** Provided material follows **
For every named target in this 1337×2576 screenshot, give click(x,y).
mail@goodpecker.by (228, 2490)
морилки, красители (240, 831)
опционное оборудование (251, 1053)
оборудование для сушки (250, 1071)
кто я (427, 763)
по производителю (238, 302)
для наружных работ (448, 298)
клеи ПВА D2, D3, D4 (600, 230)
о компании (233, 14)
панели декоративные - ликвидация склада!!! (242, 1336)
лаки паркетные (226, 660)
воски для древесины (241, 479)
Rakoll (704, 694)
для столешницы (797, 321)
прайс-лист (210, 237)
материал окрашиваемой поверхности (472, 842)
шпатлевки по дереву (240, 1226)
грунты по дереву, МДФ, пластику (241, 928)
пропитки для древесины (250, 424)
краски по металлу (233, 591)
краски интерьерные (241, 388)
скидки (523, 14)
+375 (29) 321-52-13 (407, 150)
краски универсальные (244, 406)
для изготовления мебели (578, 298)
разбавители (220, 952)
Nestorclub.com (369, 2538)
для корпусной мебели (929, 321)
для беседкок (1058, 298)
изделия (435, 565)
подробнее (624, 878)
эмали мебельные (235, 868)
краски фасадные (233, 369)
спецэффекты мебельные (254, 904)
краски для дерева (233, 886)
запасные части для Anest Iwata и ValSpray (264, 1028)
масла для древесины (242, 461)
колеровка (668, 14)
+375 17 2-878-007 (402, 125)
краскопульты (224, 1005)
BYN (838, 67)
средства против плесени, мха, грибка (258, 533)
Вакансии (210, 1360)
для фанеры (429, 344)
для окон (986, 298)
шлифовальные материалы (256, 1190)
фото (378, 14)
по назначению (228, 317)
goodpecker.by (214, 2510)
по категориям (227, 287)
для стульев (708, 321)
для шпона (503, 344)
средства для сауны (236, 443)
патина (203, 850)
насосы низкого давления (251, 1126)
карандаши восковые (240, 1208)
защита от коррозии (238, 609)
** End of Provided material **
Starting with the line that holds "mail@goodpecker.by (228, 2490)" and ending with the line that holds "для окон (986, 298)", retype every line in the data above exactly, and nothing else.

mail@goodpecker.by (228, 2490)
морилки, красители (240, 831)
опционное оборудование (251, 1053)
оборудование для сушки (250, 1071)
кто я (427, 763)
по производителю (238, 302)
для наружных работ (448, 298)
клеи ПВА D2, D3, D4 (600, 230)
о компании (233, 14)
панели декоративные - ликвидация склада!!! (242, 1336)
лаки паркетные (226, 660)
воски для древесины (241, 479)
Rakoll (704, 694)
для столешницы (797, 321)
прайс-лист (210, 237)
материал окрашиваемой поверхности (472, 842)
шпатлевки по дереву (240, 1226)
грунты по дереву, МДФ, пластику (241, 928)
пропитки для древесины (250, 424)
краски по металлу (233, 591)
краски интерьерные (241, 388)
скидки (523, 14)
+375 (29) 321-52-13 (407, 150)
краски универсальные (244, 406)
для изготовления мебели (578, 298)
разбавители (220, 952)
Nestorclub.com (369, 2538)
для корпусной мебели (929, 321)
для беседкок (1058, 298)
изделия (435, 565)
подробнее (624, 878)
эмали мебельные (235, 868)
краски фасадные (233, 369)
спецэффекты мебельные (254, 904)
краски для дерева (233, 886)
запасные части для Anest Iwata и ValSpray (264, 1028)
масла для древесины (242, 461)
колеровка (668, 14)
+375 17 2-878-007 (402, 125)
краскопульты (224, 1005)
BYN (838, 67)
средства против плесени, мха, грибка (258, 533)
Вакансии (210, 1360)
для фанеры (429, 344)
для окон (986, 298)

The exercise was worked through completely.